In this present study, the occurrence of aneuploid (near tetraploid) metaphases with a very high burden of structural aberrations in fibroblasts of an SPN donor who suffered from two independent lymphomas reflects a tumor-like karyotype and is a very clear indicator of exceptional chromosomal instability. Tetraploidization and a mild accumulation of aberrant metaphases can be a feature of in vitro aged primary fibroblasts approaching replicative senescence but are usually not found in recently established cultures at low passages as used here (57). Apart from the case described above, ploidy levels were normal with comparable fractions of tetraploid cells for all participants. Another SPN donor with a rhabdomyosarcoma as the FPN and a subsequent lymphoma as the SPN displayed high rates of clonal and non-clonal translocations in 90% of metaphases detected by high-resolution mFISH. Non-clonal translocations as well as their clonal expansion have been documented in skin fibroblasts from patients with hematopoietic malignancies after high-dose CT plus total-body RT before bone marrow transplantation (58). However, such aberrations can also occur as an artifact during the in-vitro cultivation of fibroblasts from normal donors (41). Here, RT was administered as partial-body irradiation and skin biopsies were taken outside the treatment field according to common RT plans of the enclosed tumor entities. Therefore, the observed translocations were generated most probably spontaneous in vivo or in vitro. Although the translocations detected in the SPN donor showed frequent participation of chromosomes 1 and 15, the involvement of at least 9 different chromosomes in multiple translocations shows a genome-wide chromosomal instability in his normal somatic cells. Sporadic structural and numerical chromosomal instability are hallmarks and drivers of carcinogenesis and have been attributed to dysfunctions in the mitotic checkpoint, DNA repair, and replication (59). However, for example, DNA damage generated by replicative stress differs substantially in signal transduction and repair pathways compared to DSBs caused by IR, the inductor of DNA-damage used in our study (60). Thus, approaches using a predictive functional assay with a singular end-point as a surrogate marker for cancer sensitivity bear a high risk of missing the actual affected gene-products and pathways which define innate cancer proneness (12).

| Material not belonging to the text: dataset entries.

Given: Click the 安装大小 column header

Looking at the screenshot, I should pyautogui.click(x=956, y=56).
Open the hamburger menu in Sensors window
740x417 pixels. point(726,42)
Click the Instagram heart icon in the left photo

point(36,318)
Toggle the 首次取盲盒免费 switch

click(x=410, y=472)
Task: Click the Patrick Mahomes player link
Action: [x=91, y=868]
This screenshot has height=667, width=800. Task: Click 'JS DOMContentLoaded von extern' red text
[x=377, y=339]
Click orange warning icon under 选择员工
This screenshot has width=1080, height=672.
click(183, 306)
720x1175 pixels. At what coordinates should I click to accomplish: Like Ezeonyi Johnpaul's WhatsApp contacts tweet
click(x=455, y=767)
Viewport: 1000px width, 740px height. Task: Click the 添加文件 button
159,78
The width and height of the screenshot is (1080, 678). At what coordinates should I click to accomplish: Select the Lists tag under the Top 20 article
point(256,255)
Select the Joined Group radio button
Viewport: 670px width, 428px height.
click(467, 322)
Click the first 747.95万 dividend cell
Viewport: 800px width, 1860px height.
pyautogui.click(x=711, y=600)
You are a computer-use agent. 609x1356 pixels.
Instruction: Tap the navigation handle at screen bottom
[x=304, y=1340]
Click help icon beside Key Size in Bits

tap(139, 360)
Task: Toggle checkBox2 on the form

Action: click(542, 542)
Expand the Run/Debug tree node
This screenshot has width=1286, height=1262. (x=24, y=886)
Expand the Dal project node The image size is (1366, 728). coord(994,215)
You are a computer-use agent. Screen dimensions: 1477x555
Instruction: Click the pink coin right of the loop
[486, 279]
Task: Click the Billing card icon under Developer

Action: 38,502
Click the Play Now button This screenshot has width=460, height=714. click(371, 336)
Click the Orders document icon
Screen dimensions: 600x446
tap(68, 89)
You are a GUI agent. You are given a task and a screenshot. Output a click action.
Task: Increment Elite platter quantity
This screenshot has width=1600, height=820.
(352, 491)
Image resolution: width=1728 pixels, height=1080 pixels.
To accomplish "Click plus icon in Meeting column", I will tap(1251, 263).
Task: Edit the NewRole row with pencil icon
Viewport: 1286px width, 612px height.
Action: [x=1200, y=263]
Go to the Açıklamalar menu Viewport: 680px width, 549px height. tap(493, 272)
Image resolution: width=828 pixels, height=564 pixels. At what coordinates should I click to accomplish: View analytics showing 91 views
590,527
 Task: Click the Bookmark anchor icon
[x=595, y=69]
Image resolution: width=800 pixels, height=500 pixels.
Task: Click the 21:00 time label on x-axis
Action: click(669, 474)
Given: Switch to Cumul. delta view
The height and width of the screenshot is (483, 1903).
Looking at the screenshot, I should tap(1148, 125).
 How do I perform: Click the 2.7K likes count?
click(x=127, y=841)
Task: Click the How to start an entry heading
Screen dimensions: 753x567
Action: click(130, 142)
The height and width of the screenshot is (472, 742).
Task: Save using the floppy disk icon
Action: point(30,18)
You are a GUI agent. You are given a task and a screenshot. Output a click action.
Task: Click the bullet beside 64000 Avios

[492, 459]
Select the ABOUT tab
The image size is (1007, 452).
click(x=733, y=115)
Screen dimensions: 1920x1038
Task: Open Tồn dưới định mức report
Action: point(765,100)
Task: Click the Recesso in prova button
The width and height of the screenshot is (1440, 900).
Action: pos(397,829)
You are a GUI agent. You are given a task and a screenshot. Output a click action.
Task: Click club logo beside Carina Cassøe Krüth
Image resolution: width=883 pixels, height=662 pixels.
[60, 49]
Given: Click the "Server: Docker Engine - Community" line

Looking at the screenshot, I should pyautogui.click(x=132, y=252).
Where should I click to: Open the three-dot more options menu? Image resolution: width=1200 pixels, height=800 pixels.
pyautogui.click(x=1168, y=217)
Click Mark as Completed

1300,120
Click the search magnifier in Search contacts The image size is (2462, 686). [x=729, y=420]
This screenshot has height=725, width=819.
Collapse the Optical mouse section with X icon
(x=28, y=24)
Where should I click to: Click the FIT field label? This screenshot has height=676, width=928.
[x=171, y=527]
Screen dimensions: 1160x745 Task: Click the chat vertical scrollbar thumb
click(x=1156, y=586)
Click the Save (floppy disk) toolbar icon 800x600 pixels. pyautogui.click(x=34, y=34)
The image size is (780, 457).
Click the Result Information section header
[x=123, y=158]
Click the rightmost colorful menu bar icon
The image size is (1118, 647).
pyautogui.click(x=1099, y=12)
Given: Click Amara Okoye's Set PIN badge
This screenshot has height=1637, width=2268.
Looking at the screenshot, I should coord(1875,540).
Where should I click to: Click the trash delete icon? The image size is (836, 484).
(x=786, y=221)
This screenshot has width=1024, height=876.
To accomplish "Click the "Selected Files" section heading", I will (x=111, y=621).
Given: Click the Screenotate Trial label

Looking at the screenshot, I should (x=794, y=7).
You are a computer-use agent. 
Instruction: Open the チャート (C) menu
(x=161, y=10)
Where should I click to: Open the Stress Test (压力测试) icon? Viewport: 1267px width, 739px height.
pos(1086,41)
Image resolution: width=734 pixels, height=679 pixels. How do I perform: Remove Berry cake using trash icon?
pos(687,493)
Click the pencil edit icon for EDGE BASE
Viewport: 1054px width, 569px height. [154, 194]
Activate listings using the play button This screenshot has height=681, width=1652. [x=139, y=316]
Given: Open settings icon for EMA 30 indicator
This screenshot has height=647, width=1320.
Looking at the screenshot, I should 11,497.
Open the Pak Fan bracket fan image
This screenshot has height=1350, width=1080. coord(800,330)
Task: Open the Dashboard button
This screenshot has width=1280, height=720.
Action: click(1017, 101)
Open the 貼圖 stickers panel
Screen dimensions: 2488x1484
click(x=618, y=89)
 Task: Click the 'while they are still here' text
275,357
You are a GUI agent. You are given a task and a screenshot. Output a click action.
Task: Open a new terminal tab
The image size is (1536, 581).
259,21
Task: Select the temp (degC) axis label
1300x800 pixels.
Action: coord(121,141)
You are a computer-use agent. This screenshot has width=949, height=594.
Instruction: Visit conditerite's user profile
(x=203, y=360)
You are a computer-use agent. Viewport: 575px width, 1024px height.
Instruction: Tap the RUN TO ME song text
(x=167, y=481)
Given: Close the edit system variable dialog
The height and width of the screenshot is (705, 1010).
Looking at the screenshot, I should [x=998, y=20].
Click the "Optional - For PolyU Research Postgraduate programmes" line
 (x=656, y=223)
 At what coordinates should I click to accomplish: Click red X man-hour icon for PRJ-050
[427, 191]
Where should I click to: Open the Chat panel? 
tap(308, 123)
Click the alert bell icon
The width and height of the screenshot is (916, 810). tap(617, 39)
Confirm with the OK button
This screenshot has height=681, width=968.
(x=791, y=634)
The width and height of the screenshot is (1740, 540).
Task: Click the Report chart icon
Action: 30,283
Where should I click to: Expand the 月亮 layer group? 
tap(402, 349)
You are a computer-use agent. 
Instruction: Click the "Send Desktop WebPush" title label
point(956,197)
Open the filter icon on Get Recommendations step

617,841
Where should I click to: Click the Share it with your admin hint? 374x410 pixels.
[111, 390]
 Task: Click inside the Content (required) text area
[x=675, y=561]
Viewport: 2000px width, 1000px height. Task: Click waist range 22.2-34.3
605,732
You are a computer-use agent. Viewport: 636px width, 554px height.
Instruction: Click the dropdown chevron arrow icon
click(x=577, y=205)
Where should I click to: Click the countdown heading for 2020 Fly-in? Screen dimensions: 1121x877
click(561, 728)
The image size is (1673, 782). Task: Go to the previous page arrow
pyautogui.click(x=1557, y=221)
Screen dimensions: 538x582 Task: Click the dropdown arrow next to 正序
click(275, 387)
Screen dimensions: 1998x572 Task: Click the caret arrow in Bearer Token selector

In conclusion, our results do not support previous findings of overall elevated spontaneous or IR-induced chromosome aberrations in normal somatic cells of individuals with early and high cancer incidence. Striking cytogenetic abnormalities, suggesting an elevated tumor risk, were detected in two SPN donors, only. High-resolution cytogenetic analysis by FISH for all donors which allows much more sensitive detection of cytogenetic damage including transmissible aberrations that are missed by conventional solid-staining may sustain such findings in the future. Besides, testing the study population of this work for their proficiency to deal with replication stress-associated DNA damage induced by physical obstacles to the replication machinery is a future task to mimic and investigate the vulnerability to such pathophysiological processes related to cancer risk.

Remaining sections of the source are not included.